**Supplied material:**
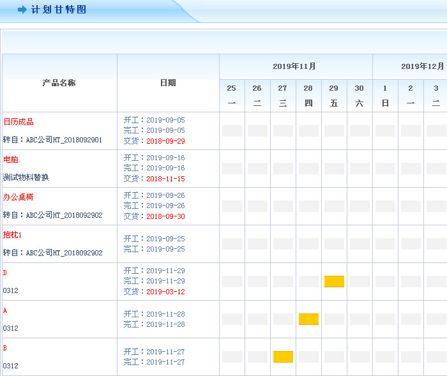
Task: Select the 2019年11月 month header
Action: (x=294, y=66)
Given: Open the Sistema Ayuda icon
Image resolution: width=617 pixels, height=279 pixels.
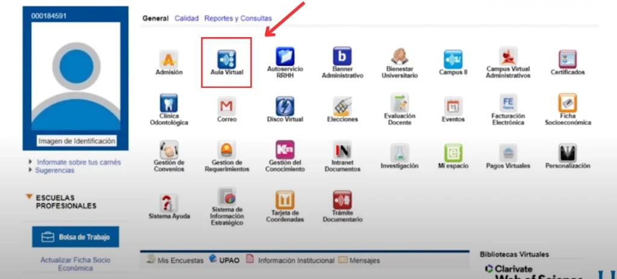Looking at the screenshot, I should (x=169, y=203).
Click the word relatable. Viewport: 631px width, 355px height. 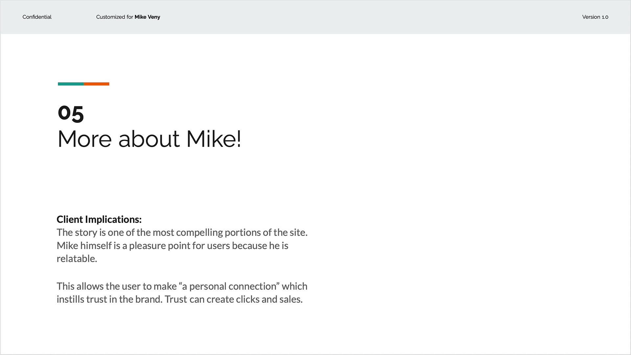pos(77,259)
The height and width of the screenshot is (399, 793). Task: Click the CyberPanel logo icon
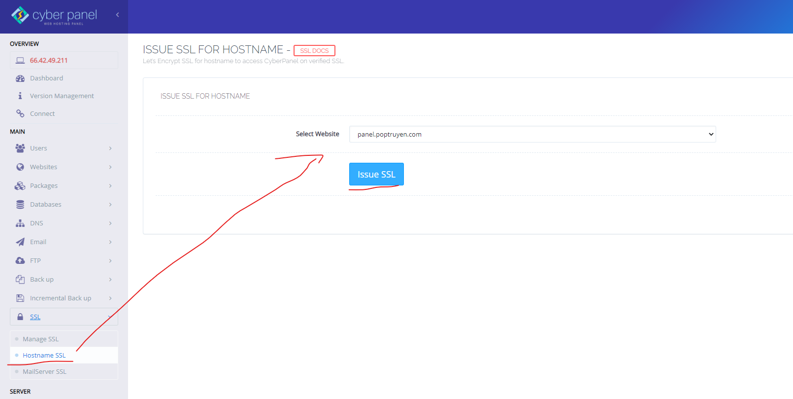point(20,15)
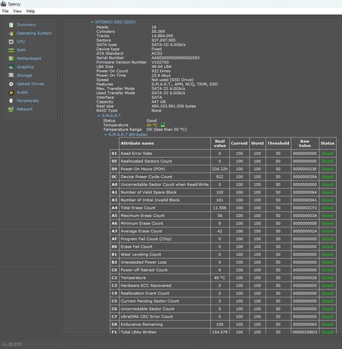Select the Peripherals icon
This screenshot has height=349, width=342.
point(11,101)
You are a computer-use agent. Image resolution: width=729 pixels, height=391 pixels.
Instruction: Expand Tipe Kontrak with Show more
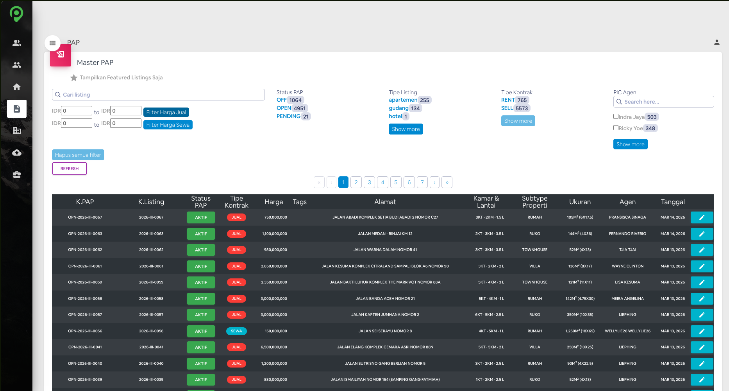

**Exercise requirements:**
Please reproduce the records word for word, beginning at the line that contains "The height and" and stopping after the line that contains "point(11,101)", and leave the pictures out of your answer.

**Completed exercise:**
The height and width of the screenshot is (399, 793). Task: Click the CyberPanel logo icon
point(20,15)
Select the Peripherals icon
This screenshot has height=349, width=342.
point(11,101)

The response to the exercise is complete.